42円/kWhが16円/kWhになっていますので、それだけ見ると売電価格は大きく下落しており、太陽光発電はメリットがなくなったとの意見がでてきます。
しかし、売電価格がなぜ下がったのか理由をみていくと見方が変わります。
売電価格は委員会での議論をもとに決定されます。
では委員会ではどのようにして売電価格を決めているのでしょうか?
委員会では毎年度、その年の設置費用の相場価格や将来見込まれる運転維持費などについて調べます。
そしてIRR(内部収益率)が3.2%程度となるように売電価格を決定しています。
IRRとは収益性をあらわす指標です。
IRRが同じということは、収益性も同等であるということです。
つまり、太陽光発電はどのタイミングで設置しても収益性が同等となるように売電価格が決められているのです。
売電価格が下がっているということは、設置費用が安くなっていることのあかしです。
よく考えてみてください。
もし仮に売電価格がずっと42円/kWhのままで、設置費用だけが年々安くなっていったとします。
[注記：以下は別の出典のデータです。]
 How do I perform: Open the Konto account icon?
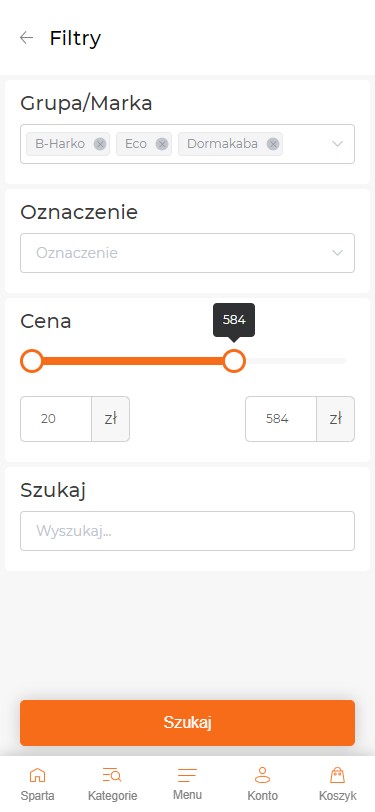click(x=263, y=775)
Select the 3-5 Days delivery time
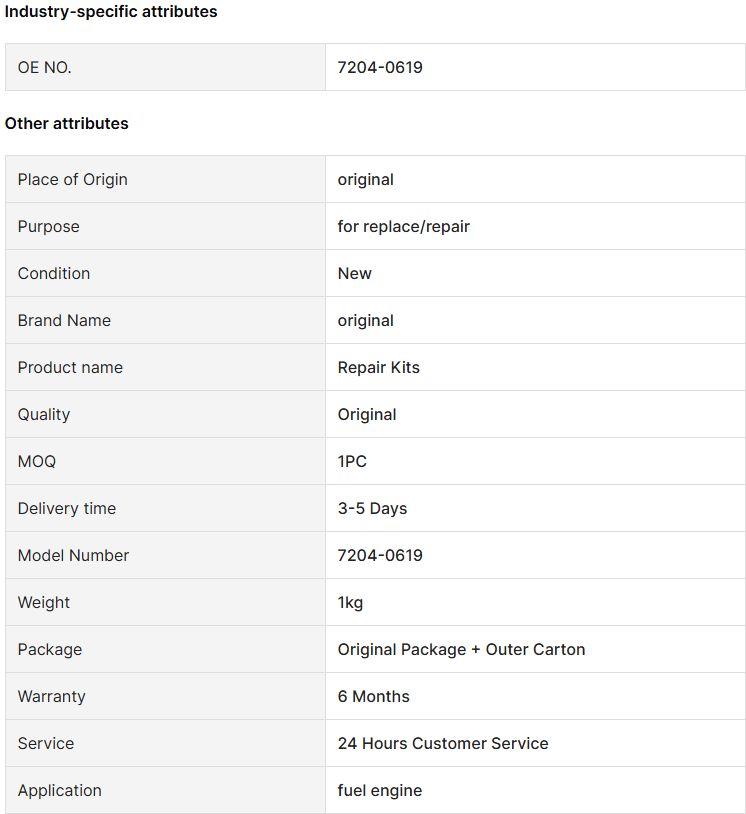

そういう状況になると、皆が値段が安くなるのを待ってから設置したほうが得だと考えて、設置を控えるようになってしまいます。
そうなると普及が進まずに、メーカーも量産効果を発揮できずコストダウンも進みません。
普及もコストダウンもほとんど進んでいかず、停滞してしまうことになります。
逆に、もし仮に設置費用がずっと安くならずに横ばいで、売電価格だけが下落していったとします。
そうなると年を追うごとに収益性が悪化していき、再生可能エネルギーの普及がまったく進まなくなっていきます。
そうならないように、国が制度を考えて設計しているのです。
ですので、売電価格が下がったからといってマイナスにとらえる必要はないですし、設置費用が安くなるまで何年も設置せずに待つ必要もありません。
将来的には国の支援策であるFIT法の助けがなくとも、再エネの普及が進むようになることが国の目標でもあります。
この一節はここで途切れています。